Ela conta que todo comportamento excessivo pode desencadear o adoecimento emocional. É preciso observar o surgimento de sintomas de ansiedade, angústia e estresse, assim como a persistência dos mesmos. "Ter o apoio psicológico é fundamental para aprender a lidar com a rotina complexa, com as cobranças, a pressão, o perfeccionismo e, é claro, as derrotas e perdas", diz Camila.
O psiquiatra Rodrigo Eustáquio Telles, da Green House Psiquiatria, conta que níveis muito elevados de expectativa e cobrança são um terreno fértil para o aparecimento de ansiedade, depressão e outros transtornos mentais. "As expectativas muito exageradas podem levar a quadros de ansiedade antecipatória intensas ao ponto que não alcançar o nível desejado pode acarretar frustrações e desenvolvimento de quadro depressivo".
Ao expor a luta interior que enfrentam, os atletas de alta performance demonstram ser gente como a gente. "E tira o estigma de pensarmos que eles são pessoas imbatíveis. Quando, na realidade, podem sofrer dos mesmos transtornos mentais e emocionais como qualquer pessoa que está na plateia", diz o psiquiatra.
A psicóloga Camila Carvalho explica que precisamos parar de pensar que o sofrimento está associado apenas a perdas, fraquezas e desqualificação. "Quando a pessoa tem bons desempenhos constantes, acaba tendo muita cobrança para mantê-los, o que também pode causar sofrimento. O perfeccionismo, a vontade de agradar e de nunca errar, a necessidade de sempre parecer forte, também podem ser causas de sofrimento, ansiedade e estresse".

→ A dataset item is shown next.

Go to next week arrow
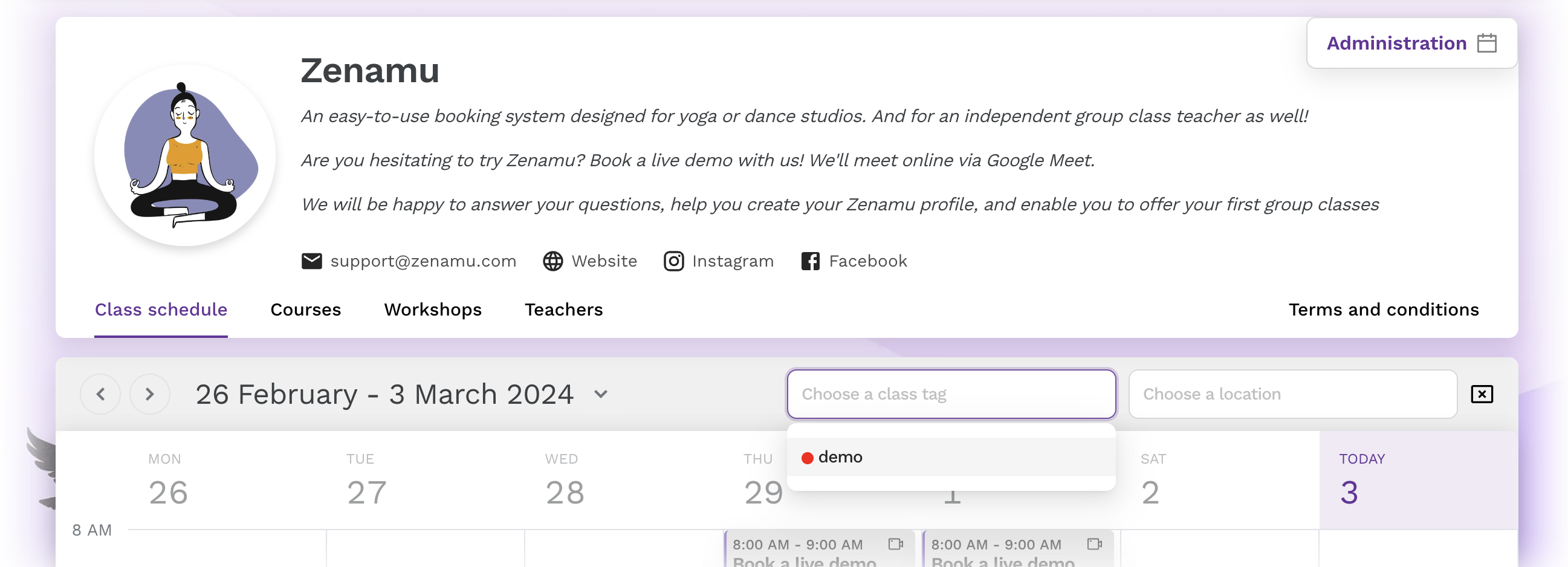The height and width of the screenshot is (567, 1568). (x=150, y=394)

Rodrigo Eustáquio concorda. "As pessoas são levadas a crer que estar com um quadro de depressão são porque elas são fracas e isso só aumenta o sentimento de culpa. A boa notícia é que esse estigma tem reduzido e cada vez mais as pessoas estão dando importância a saúde mental e entendendo que o sofrimento de depressão, ansiedade e estresse não é algo que tem que se envergonhar. Estamos cada vez mais sendo exigidos emocional e psiquicamente do que fisicamente".

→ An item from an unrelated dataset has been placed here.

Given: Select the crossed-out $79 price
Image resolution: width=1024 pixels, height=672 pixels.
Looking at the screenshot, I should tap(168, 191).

Alterações no humor, no sono, na alimentação, além do fato de que a atividade passa a ser desmotivadora, são alguns dos sinais de que a pressão está fazendo mal a pessoa. Por isso, é preciso estar atento e buscar ajuda profissional ao observar sintomas persistentes de ansiedade ou depressão.
O neuropsicólogo Fabiano de Abreu Rodrigues explica que quando temos sintomas que incomodam, que não nos faz bem, ou começamos a não fazer bem feito as coisas, é preciso ligar o sinal de alerta. "Podemos usar a ansiedade para aperfeiçoar, mas ela também pode distorcer, confundir, atrapalhar. Tudo está relacionado ao estágio e à inteligência emocional. Quanto mais inteligente a pessoa for, quanto melhor souber usar a região da lógica no cérebro, melhor será o domínio sobre a emoção".
A atitude de Simone Biles, que não deixou de ser menos importante no evento mundial, é um caminho na busca do amor-próprio e do autocuidado. "Ela mostrou que não precisamos nos envergonhar dos nossos limites. É um amadurecimento quando conseguimos reconhecê-lo. Esse talvez seja o maior ensinamento que uma atleta de alta performance quis passar para todos nós nesse momento. Acendeu o alerta para as pessoas que estão sofrendo e precisando reconhecer que necessitam procurar o atendimento para promover a melhoria da saúde mental quanto antes", diz o psiquiatra Rodrigo Eustáquio.